Mr. Green filed his 28 U.S.C. § 2254 petition in the District Court on February 27, 2014. He then filed an amended petition on March 26, 2014. The District Court dismissed the petition as untimely. It found that because Mr. Green’s second amended Rule 3.850 motion (the January 7 motion) was denied due to an improper oath, it was not “properly filed” under Florida law, and so it did not toll AEDPA’s limitation period. The District Court calculated the limitation period to run for 74 days from the date Mr. Green’s sentence became final on November 22, 2010, until February 4, 2011, when Mr. Green filed his corrected Rule 3.850 motion with the proper oath. The period then tolled until March 1, 2013, when those Rule 3.850 proceedings concluded. See Nyland v. Moore, 216 F.3d 1264, 1267 (11th Cir. 2000) (per curiam) (holding that a Florida postconviction motion remains pending until the mandate issues in the appeal). The court held that the one-year period expired 291 days later, on December 17, 2013. As result, the District Court found that Mr. Green’s February 27, 2014, federal habeas petition was untimely. The District Court also found that Mr. Green was not entitled to equitable tolling and that he had failed to show “actual innocence” to excuse the time bar.

II.

We review de novo a district court’s dismissal of a § 2254 petition as time-barred under § 2244(d). Pugh v. Smith, 465 F.3d 1295, 1298 (11th Cir. 2006). Mr. Green argues here that his § 2254 petition is timely because AEDPA’s limitation period was tolled during the entire period between when he filed his first amended Rule 3.850 motion on September 27, 2010, and when those Rule 3.850 proceedings concluded on March 1, 2013. In the alternative, he argues that he is entitled to equitable tolling and that he has also shown “actual innocence” to excuse the time bar under McQuiggin v. Perkins, 569 U.S. 383, 133 S.Ct. 1924, 185 L.Ed.2d 1019 (2013).

AEDPA establishes a one-year period for filing a § 2254 petition for a writ of habeas corpus. The one-year period begins to run from the latest of four triggering events, including “the date on which the judgment became final by the conclusion of direct .review or the expiration of the time for seeking such review.” 28 U.S.C. § 2244(d)(1)(A). The limitation period does not begin to run until “both the conviction and sentence are final.” Ferreira v.

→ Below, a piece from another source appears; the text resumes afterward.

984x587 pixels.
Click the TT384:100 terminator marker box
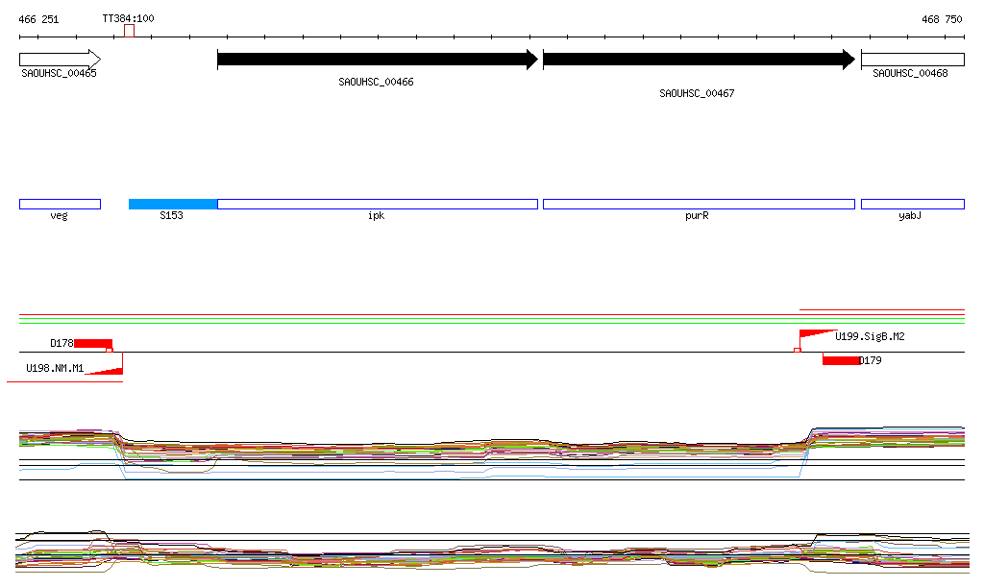(x=129, y=31)
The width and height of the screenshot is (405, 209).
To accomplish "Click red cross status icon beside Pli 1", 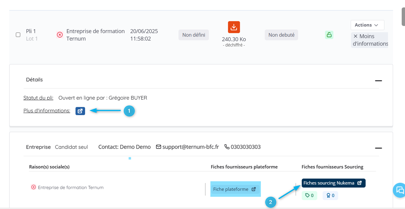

Sec’y, Dep’t of Corr., 494 F.3d 1286, 1292-93 (11th Cir. 2007). Mr. Green’s sentence became final on November 22, 2010, the date on which the 90-day period for filing a petition for certiorari with the U.S. Supreme Court expired. See Nix v. Sec’y for Dep’t of Corr., 393 F.3d 1235, 1236-37 (11th Cir. 2004) (per curiam). Absent statutory or equitable tolling, therefore, the limitation period ran on November 23, 2011, 3 and Mr. Green’s February 27, 2014, federal habeas petition would be time-barred.

The one-year limitation period for filing a § 2254 petition is tolled during times in which a “properly filed” application for state post-conviction relief is “pending.” 28 U.S.C. § 2244(d)(2). An application is properly filed “when its delivery and acceptance are in compliance with the applicable laws and rules governing filings.” Artuz v. Bennett, 531 U.S. 4, 8, 121 S.Ct. 361, 364, 148 L.Ed.2d 213 (2000). The laws and rules governing filings “usually prescribe, for example, the form of the document, the time limits upon its delivery, the court and office in which it must be lodged, and the requisite filing fee.” Id. (footnote omitted). The question of whether an application is properly filed is a different one from that- of whether the claims in the application have merit and are free from procedural -bar, Id. at 9,121 S.Ot. at 364. “[U]nder Artuz,-we look to the state procedural rules governing filings to determine whether an application for state post-conviction relief is ‘properly filed.’ ” Wade v. Battle, 379 F.3d 1254, 1260 (11th Cir. 2004) (per curiam).